The shadow seen on the comet's surface in a close-up taken by Rosetta spacecraft is Rosetta's penumbra. This diagram shows how penumbras occur when an object is illuminated by an extended light source like the sun. (Image credit: ESA)

OSIRIS captured the image, which was released Tuesday (March 3), as Rosetta flew just 3.7 miles (6 kilometers) from Comet 67P's surface, resulting in a resolution of 4.3 inches (11 centimeters) per pixel. It's the sharpest view of 67P from Rosetta except for pictures snapped by the mission's Philae lander during its descent to the comet's surface on Nov. 12, 2014, MPS representatives said.

The Rosetta spacecraft measures about 6.6 feet by 105 feet (2 by 32 meters) with its large solar arrays extended. But the probe's shadow on the comet's surface is considerably larger, about 66 feet by 164 feet (20 by 50 m), as a result of the "penumbra effect."

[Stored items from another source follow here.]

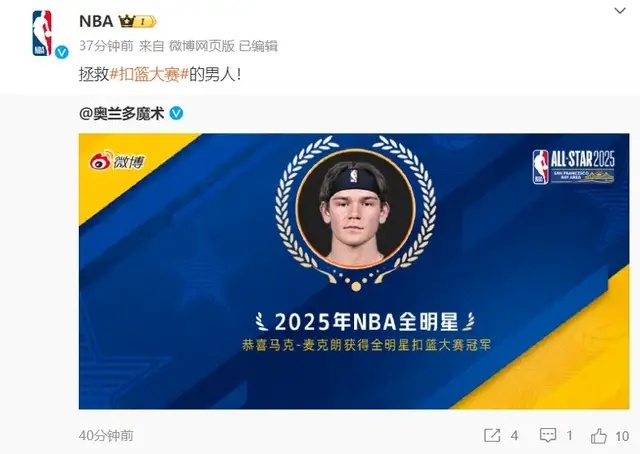This screenshot has height=454, width=640.
Task: Click the Weibo logo in the banner
Action: [x=118, y=160]
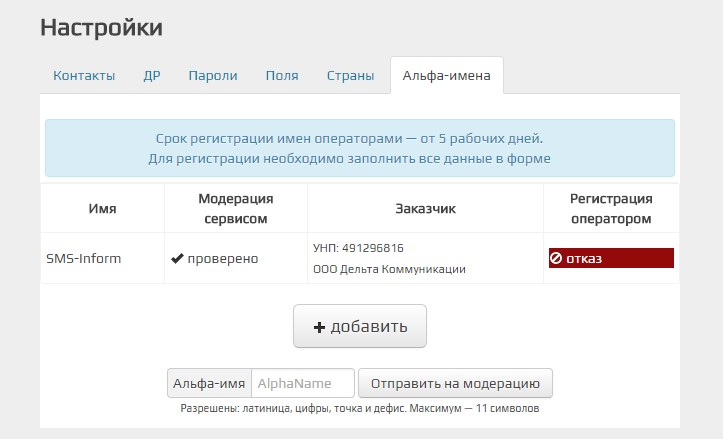The width and height of the screenshot is (723, 439).
Task: Click the Имя column header
Action: [x=102, y=209]
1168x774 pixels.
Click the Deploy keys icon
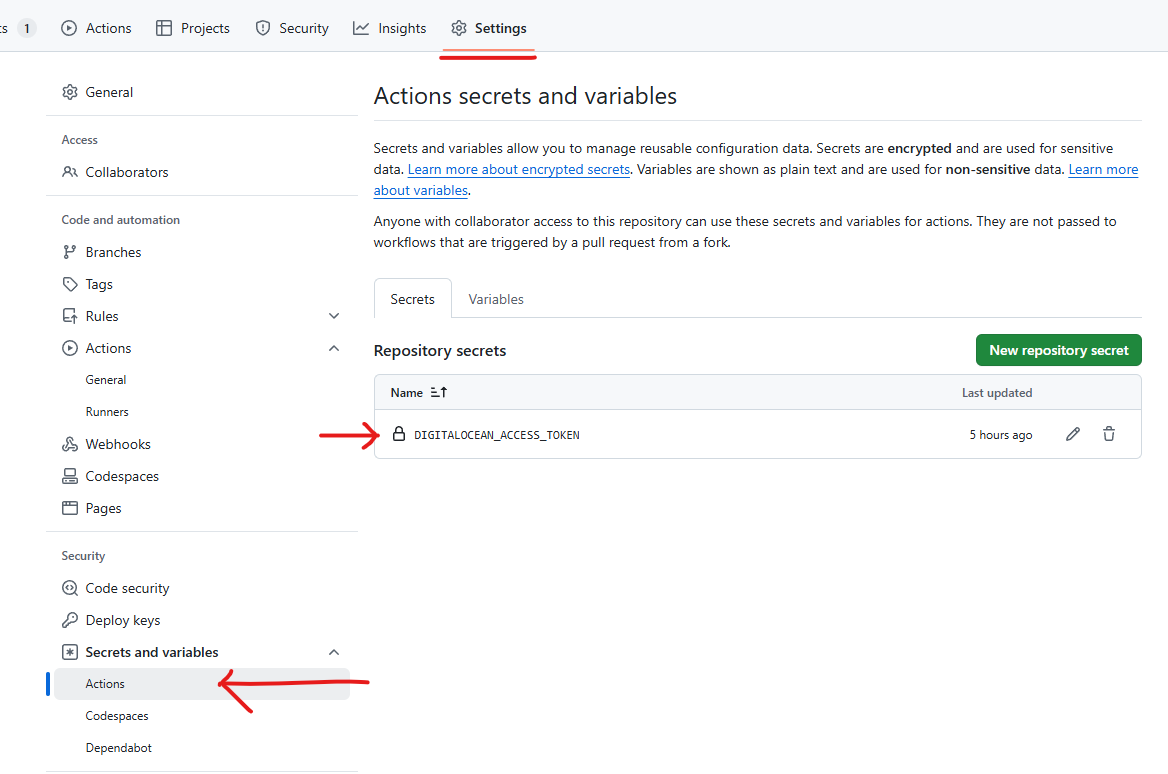pos(70,619)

"Such penumbras occur when an object is illuminated by more than one light source, or an extended one like the sun," MPS representatives wrote in the statement.

This shape model of comet 67P/Churyumov-Gerasimenko is marked with a red square showing the area captured by Rosetta spacecraft during the close flyby on Feb. 14, 2015. (Image credit: ss] ESA/Rosetta/MPS for OSIRIS Team MPS/UPD/LAM/IAA/SSO/INTA/UPM/DASP/IDA)

"In both cases, light reaches the object from different directions, leading to a dark core shadow where the object blocks the entire light source and an adjacent penumbra where only part of the light source is concealed," they added. "Considering the distance between Rosetta and the comet's surface, the penumbra effect leads to a shadow both 20 meters longer and wider than Rosetta's dimensions."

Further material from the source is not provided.